Japan Geoscience Union Meeting 2015

Presentation information

International Session (Poster)

Symbol S (Solid Earth Sciences) » S-IT Science of the Earth's Interior & Techtonophysics

[S-IT06] Early Earth - from accumulation to formation -

Mon. May 25, 2015 6:15 PM - 7:30 PM Convention Hall (2F)

Convener:*Tatsuya Sakamaki(Department of Earth Science, Tohoku University), Akio Suzuki(Department of Earth and Planetary Materials Science, Faculty of Science, Tohoku University), Seiji Kamada(Graduate school of Science, Tohoku University), Bjorn Mysen(Geophysical Laboratory, Carnegie Inst. Washington)

6:15 PM - 7:30 PM

[SIT06-P01] Hydrostaticity and Equation of states of NaCl, KCl, KBr up to 70 GPa at room temperature

*Seiji KAMADA1, Fumiya MAEDA2, Akihiro TAKAHATA2, Yohei AMAIKE2, Eiji OHTANI2, Naohisa HIRAO3, Yasuo OHISHI3 (1.FRIIS, Tohoku Univ., 2.Dept, Earth Sci., Grad. School of Sci. Tohoku Univ., 3.JASRI)

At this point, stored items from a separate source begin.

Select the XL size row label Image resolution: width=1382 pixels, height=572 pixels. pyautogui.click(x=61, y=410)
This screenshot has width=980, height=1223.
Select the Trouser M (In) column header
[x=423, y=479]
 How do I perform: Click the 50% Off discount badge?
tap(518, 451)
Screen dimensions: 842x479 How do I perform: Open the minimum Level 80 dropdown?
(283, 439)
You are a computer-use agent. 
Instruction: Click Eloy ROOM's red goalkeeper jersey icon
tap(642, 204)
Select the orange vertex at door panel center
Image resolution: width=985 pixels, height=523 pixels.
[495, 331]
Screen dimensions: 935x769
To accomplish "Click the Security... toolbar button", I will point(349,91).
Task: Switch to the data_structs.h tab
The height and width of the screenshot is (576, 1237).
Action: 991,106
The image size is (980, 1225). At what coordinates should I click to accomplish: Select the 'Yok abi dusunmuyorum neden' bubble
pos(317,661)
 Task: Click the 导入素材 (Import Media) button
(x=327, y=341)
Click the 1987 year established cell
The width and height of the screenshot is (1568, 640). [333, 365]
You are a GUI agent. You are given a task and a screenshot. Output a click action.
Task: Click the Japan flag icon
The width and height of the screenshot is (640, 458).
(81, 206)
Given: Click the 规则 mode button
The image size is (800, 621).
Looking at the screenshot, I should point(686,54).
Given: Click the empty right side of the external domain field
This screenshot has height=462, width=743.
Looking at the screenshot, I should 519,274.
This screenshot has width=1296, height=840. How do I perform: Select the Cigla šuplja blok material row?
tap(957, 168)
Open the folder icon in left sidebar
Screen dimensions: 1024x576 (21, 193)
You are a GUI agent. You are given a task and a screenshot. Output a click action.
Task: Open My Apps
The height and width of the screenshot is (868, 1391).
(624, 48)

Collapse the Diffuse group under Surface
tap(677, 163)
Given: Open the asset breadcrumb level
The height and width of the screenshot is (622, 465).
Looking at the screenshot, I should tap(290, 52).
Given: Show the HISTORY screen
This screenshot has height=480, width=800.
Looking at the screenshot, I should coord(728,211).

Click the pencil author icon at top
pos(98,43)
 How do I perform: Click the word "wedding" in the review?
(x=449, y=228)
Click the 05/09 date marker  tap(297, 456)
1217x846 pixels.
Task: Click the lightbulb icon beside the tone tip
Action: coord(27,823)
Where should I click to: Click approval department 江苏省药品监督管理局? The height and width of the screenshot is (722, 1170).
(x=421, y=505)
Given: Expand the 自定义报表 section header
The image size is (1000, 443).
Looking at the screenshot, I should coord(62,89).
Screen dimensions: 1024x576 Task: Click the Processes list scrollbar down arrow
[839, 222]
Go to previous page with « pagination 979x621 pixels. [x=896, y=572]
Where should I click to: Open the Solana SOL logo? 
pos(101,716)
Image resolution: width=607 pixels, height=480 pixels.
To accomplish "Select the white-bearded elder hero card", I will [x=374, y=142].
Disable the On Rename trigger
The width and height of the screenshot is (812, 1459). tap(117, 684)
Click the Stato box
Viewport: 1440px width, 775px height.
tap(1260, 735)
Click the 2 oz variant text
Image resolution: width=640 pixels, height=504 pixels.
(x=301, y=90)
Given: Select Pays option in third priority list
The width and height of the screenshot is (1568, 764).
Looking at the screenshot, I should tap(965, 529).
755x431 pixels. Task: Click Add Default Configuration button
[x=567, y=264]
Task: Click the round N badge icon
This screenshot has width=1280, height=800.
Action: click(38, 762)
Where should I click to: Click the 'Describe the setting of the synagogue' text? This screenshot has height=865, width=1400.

Recently, the high pressures and temperatures corresponding to the inner Earth's core have been achieved due to the progress of the experimental techniques (e.g., Tateno et al., 2010). To understand the physical properties of the Earth's core, it is essential to perform high pressure and temperature experiments. Fiquet et al. (2001) reported first results on sound velocities of Fe by an inelastic X-ray measurement over 100 GPa. Antonangeli et al. (2004) and Ohtani et al. (2013) also reported sound velocities of Fe over 100 GPa. Fiquet et al. (2001) reported slow sound velocities above 100 GPa due to preferred orientation of iron. They concluded the preferred orientation was caused by a uniaxial compression using a diamond anvil cell and slow sound velocities propagated along c-axis were observed. Therefore, hydrostatical compression is essential to avoid texturing of the samples and understand physical properties under high pressure.
To produce hydrostatic condition under high pressures, some liquid pressure media have been used, such as 4:1 (in volume ratio) Methanol Ethanol mixture (ME), 16:3:1 (in volume ratio) Methanol Ethanol Water mixture (MEW). Those materials are solidify at around 10 GPa. Therefore, the hydrostatic conditions are limited up to 10 GPa. Noble gases are also used as pressure media. He is solidified at 12 GPa and Ne is solidified at 5 GPa. They show hydrostatic behavior up to 40 and 20 GPa, respectively. Although they are good material to produce hydrostatic compressions, ME and MEW are reactive under high temperature and the noble gases require a special equipment to load them into a sample chamber. In this study, we employed alkali halides (NaCl, KCl, KBr) as pressure media, which are relatively soft and are expected to produce pseudo hydrostatic condition.
A foil made from powdered Au was used as a pressure scale (Fei et al., 2007) and a laser absorber. The foil was embedded between alkali halides pellets which served as pressure media and thermal insulators. A symmetric diamond anvil cell was used to generate high pressure. A double-sided laser heating method using fiber lasers was used for annealing the Au foil under high pressures for 10 min. Experimental pressure was imposed to the sample every a few GPa step and its X-ray diffraction (XRD) patterns were taken at room temperature. At 50 GPa and 70 GPa, the sample was annealed in order to reduce stress in the chamber. XRD patterns were taken before and after annealing. All XRD patterns were taken at BL10XU of SPring-8, Japan (Ohishi et al. 2008). The diameter of the X-ray beam was collimated to be 20 μm. The volume of Au at ambient pressure was measured to be 67.69(5) Å3 (a=4.0755(9) Å) at the BL10XU, SPring-8. The gold volume obtained here was used for V0 in the equation of state for Au to calculate experimental pressures.
We have obtained XRD patterns from the samples between 1 and 70 GPa and annealed the samples at 2000 K at 50 and 70 GPa. KCl, KBr, and NaCl transformed from B1 to B2 phase at 2.6, 2.8, and 32.6 GPa, respectively. The standard deviations of the pressure distributions in the chamber decreased slightly due to the transformations. The pressure standard deviations increased from 0.1 GPa at 1 GPa to 0.2 GPa at 20 GPa. After further compressions, the pressure distributions of Au in NaCl was almost constant but those in KCl and KBr increased up to 0.8 GPa and 1.2 GPa, respectively. After annealing at 50 GPa, the pressure distributions slightly reduced in KCl and KBr but they increased in NaCl. The compression behaviors of KCl and KBr are in good agreement with Dewaele et al. (2012) and those of NaCl are consistent with Dorfman et al. (2012).